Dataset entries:
* * *

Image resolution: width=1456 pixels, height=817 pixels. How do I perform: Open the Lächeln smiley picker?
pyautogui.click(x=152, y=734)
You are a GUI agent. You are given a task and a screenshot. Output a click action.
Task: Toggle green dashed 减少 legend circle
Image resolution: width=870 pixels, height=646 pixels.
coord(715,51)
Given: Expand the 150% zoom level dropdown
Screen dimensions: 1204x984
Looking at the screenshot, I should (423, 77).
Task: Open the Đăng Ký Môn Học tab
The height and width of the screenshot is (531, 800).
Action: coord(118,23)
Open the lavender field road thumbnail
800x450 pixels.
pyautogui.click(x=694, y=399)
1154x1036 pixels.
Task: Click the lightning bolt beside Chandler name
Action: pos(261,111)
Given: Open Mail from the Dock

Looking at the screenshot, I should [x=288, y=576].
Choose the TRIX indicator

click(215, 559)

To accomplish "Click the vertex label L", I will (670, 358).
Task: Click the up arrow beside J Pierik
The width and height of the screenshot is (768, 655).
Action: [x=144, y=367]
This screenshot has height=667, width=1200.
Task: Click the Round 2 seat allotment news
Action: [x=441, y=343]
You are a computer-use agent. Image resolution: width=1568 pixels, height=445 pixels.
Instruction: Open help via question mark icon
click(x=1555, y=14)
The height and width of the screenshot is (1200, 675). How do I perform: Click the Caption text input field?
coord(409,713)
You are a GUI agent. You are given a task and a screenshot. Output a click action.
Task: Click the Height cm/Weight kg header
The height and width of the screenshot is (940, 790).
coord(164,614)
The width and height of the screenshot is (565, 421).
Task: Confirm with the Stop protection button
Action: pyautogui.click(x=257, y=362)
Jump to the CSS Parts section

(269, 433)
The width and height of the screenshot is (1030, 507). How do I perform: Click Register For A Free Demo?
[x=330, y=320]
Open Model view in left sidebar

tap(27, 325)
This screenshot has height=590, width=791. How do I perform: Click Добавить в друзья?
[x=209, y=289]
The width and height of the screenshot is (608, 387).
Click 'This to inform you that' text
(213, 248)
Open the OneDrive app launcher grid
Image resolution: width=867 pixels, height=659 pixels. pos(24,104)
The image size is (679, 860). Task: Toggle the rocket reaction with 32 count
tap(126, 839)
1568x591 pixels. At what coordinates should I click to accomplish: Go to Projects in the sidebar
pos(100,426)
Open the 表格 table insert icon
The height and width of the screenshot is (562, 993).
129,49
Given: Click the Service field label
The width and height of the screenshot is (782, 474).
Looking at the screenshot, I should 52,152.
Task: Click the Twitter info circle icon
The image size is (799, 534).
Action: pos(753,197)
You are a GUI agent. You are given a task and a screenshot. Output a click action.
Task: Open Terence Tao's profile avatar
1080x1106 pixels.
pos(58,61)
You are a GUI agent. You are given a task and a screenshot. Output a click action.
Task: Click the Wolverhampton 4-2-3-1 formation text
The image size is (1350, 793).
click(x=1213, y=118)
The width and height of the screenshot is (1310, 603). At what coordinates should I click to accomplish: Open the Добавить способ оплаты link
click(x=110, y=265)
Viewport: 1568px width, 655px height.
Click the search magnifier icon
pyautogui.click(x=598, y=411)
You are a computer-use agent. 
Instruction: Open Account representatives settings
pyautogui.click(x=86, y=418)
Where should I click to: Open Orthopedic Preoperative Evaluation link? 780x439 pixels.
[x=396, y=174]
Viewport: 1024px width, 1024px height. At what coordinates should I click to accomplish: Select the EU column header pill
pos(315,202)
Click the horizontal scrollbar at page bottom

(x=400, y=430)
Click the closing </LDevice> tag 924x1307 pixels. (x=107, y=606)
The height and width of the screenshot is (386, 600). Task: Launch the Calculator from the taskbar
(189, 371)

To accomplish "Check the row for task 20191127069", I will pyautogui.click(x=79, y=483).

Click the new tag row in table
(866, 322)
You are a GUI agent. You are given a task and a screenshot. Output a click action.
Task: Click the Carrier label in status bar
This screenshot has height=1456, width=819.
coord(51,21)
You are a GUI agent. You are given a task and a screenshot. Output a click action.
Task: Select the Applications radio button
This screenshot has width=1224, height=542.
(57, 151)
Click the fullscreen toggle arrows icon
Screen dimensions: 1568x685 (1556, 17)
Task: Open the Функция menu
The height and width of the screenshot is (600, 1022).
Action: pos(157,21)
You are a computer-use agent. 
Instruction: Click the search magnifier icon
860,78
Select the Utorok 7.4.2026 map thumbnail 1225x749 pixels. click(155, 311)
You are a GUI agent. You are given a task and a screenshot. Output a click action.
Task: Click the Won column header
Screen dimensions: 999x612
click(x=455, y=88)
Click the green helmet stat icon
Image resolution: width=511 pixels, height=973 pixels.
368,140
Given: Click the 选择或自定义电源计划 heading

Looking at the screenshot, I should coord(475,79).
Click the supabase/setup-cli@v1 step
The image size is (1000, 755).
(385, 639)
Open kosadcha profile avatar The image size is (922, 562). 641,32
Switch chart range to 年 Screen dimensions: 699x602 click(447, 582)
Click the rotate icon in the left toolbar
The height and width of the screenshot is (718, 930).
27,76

* * *

The task ▸
Throughout the records above, find the lines in which the word "profile" appears and return them.

Solution to this exercise ▸
Task: Open Terence Tao's profile avatar
Open kosadcha profile avatar The image size is (922, 562). 641,32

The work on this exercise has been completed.